Within the material below, count how many lines contain "agent". Answer with only that number.

• _Record set_
* * * * * * * * *

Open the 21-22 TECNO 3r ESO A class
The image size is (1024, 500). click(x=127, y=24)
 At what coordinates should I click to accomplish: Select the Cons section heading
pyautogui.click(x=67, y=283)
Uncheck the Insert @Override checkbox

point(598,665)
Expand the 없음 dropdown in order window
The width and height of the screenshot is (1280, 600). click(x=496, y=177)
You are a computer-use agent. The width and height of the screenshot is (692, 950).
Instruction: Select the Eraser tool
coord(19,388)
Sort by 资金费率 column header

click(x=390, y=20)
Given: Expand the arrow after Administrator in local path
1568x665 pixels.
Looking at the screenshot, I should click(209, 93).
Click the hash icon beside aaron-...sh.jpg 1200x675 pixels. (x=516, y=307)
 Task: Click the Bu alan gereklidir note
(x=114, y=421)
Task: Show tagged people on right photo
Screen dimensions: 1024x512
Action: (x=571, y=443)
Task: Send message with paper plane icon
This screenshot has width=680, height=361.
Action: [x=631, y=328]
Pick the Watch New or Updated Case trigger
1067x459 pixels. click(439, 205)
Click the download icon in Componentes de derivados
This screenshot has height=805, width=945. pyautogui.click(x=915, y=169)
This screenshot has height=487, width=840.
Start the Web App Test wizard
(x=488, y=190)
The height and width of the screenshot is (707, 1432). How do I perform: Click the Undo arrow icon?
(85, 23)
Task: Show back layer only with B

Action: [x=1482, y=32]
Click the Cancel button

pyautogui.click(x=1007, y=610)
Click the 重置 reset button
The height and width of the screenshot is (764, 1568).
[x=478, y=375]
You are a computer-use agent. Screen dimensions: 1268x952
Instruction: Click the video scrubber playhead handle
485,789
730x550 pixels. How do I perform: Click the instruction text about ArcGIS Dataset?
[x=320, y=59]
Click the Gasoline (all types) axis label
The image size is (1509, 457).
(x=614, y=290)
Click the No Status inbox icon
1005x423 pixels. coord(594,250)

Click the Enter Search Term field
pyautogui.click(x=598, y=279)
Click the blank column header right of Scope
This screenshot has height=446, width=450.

* * * * * * * * *

• _Reply_
2